Che fare con il buco in Guatemala?

È largo 18 metri e profondo 100. I geologi stanno cercando di capire quali siano state le cause

Hanno già fatto il giro del mondo le fotografie della voragine che si è creata a Guatemala City — di cui abbiamo già scritto qui — inghiottendo un edificio di tre piani senza fortunatamente fare vittime. Secondo il National Geographic, sembra sempre più certo che la natura abbia solo contribuito a un disastro creato da una leggerezza umana.

La voragine, che si stima sia larga 18 metri e profonda 100, si è creata in seguito all’aumento dell’acqua nel terreno causato della tempesta tropicale Agatha, ma sarebbe principalmente dovuta al terreno su cui si è deciso di costruire quella zona della città, costituito da pietra pomice poco compatta che si è depositata nel corso degli anni dopo le eruzioni vulcaniche.

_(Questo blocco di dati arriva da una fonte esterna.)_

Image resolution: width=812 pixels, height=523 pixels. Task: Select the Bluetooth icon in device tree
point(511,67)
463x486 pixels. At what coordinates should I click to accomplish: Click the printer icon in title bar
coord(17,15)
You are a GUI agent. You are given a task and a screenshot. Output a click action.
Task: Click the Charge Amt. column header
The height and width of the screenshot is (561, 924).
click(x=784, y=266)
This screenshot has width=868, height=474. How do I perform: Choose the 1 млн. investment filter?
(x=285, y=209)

La situazione potrebbe essere poi peggiorata per la rottura di una conduttura sotterranea. Le regolamentazioni catastali in Guatemala sono poche e vaghe, e spesso non vengono nemmeno seguite.

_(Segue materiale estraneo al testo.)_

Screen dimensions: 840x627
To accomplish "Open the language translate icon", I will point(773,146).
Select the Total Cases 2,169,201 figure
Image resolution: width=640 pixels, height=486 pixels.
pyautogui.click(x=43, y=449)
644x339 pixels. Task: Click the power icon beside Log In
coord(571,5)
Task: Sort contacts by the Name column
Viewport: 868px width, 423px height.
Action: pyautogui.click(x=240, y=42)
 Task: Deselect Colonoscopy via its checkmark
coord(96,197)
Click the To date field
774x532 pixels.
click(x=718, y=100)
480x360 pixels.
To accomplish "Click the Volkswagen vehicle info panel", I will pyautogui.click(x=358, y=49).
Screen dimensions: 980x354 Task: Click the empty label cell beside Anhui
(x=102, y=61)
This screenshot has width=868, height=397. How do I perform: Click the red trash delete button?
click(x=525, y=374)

Dopo l’incredulità iniziale, ora si sta però cercando di capire come affrontarla. Le autorità di Guatemala City sono in realtà già abituate ad affrontare problemi simili, dato che più di un cratere si era già aperto nella città. Il caso più clamoroso — e inquietantemente simile a quello di pochi giorni fa — è avvenuto nel 2007 (foto sotto), un incidente che è costato la vita a due persone. La similitudine tra le due voragini è l’indizio che più di tutti ha portato a pensare che la causa principale dell’accaduto sia la conformazione del terreno e, di conseguenza, la scelta di costruirci sopra.

Di solito voragini più piccole vengono “semplicemente” riempite di nuovo, ma gli scienziati hanno già spiegato che in questo caso non sarà semplice, e bisognerà comunque attendere i primi rilevamenti dei geologi per stabilire nel dettaglio quali siano le cause. Che, come riporta Christian Science Monitor, sono ancora cauti nello stabilire di chi sia la colpa. La precisione circolare della voragine potrebbe infatti significare una condizione preesistente, una cavità sotterranea presente da generazioni.